An ingenious play of light and shadow complements a new library by John
Simpson for architectural historian David Watkin, whose huge collection
comprises some 6,000 books with underfloor heating and a limestone
floor.

For his library, Prof Watkin wanted to create a comfortable and elegant room that could hold his collection of architectural books, previously in his rooms in Cambridge, which includes an extensive selection that he inherited from his friend, Monsignor Alfred Gilbey-some 6,000 books altogether. Prof Watkin also wanted a room for music and conversation (a number of recitals have already been held there). Mr Simpson’s bookcases and plaster ceiling had to work within a room of a somewhat complicated history, with some medieval walls. The house itself is largely Georgian in character and the library room had been fitted out in Palladian style in 1740-44, but its interior was sold to a museum in the USA in 1931. Now, the library has a sense of unity, with the bookcases running around three walls at a certain height, which accommodates a set of framed engravings by Piranesi.

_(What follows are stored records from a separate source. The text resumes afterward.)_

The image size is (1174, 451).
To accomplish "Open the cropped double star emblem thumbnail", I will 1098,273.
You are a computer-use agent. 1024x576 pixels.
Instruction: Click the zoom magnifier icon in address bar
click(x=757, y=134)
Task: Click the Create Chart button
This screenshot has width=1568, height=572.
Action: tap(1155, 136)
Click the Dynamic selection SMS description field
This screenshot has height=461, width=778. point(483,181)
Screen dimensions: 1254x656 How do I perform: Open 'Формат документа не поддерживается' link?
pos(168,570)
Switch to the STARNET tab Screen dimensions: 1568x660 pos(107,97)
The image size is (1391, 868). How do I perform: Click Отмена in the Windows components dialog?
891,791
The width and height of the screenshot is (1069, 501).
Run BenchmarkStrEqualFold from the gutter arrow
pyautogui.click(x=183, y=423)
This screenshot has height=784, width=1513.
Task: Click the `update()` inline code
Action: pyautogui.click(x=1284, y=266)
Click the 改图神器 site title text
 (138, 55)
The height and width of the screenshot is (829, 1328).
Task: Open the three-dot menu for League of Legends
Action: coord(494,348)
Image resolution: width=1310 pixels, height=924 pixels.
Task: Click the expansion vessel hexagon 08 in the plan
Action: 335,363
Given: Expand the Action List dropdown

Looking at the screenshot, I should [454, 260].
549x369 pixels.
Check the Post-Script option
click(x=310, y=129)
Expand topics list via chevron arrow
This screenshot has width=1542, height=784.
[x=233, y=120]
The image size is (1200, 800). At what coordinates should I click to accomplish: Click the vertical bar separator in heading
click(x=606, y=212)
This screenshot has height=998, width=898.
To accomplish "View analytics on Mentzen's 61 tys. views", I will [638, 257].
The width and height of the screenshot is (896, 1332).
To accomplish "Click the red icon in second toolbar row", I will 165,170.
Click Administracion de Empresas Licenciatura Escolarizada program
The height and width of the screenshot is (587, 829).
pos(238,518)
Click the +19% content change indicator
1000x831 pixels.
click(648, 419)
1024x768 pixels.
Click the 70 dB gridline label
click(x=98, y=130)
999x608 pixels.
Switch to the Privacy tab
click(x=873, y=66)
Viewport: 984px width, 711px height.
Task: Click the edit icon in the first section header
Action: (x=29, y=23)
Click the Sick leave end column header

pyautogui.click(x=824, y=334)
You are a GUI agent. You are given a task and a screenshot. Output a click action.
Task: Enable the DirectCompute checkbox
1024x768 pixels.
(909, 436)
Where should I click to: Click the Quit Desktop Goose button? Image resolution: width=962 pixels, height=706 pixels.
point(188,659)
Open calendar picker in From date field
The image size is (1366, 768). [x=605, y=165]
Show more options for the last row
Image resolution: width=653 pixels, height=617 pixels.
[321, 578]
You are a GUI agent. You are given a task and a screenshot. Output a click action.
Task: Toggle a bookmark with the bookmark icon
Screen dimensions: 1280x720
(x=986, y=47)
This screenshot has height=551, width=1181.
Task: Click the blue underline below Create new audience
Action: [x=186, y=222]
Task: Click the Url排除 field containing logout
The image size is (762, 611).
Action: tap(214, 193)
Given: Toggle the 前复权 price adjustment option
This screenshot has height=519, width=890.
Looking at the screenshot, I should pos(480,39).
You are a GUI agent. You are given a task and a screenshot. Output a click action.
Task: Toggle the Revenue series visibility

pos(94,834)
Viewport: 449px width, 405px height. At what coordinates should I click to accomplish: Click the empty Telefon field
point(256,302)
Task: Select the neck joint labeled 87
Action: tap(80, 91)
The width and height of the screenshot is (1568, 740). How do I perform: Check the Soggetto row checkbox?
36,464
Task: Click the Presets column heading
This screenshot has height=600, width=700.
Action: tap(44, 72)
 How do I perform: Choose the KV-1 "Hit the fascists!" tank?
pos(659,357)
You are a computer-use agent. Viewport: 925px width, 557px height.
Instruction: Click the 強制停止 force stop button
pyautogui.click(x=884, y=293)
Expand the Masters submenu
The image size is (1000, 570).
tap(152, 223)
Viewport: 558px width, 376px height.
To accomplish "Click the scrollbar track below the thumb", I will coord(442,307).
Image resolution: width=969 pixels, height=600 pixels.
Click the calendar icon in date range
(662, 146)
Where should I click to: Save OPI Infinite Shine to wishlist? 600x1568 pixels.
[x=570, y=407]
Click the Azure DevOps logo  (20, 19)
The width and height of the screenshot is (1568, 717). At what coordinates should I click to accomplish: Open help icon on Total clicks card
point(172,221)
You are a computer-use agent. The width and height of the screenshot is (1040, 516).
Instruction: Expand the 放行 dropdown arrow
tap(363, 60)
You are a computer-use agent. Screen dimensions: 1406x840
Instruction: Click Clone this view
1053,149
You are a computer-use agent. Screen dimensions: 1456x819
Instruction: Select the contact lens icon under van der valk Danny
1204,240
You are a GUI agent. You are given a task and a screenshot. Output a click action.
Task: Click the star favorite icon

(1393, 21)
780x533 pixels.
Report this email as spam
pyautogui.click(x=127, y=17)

Most importantly, the wall surfaces above the bookcases, windows, the chimneypiece and mirror are all articulated with a low, segmental arch, which enhances the play of light and shadow within the room. This is a key element in Soane’s work, an architect admired by both Prof Watkin and Mr Simpson. Prof Watkin observes: ‘The arches over the windows are freestanding so that their silhouettes show up darkly against the light flooding in behind them. This pattern of light and shade is emphasised by the grooving of the undersides of the arches. It is this luminosity that Gandy, Soane’s pupil, caught so well in his atmospheric watercolour of 1803, which shows the library Soane designed for Cricket Lodge in Somerset.’

These interiors illustrate the range of new libraries being created today, but they all share a sense of the survival of the printed book in the modern world as a source of knowledge, inspiration and pleasure.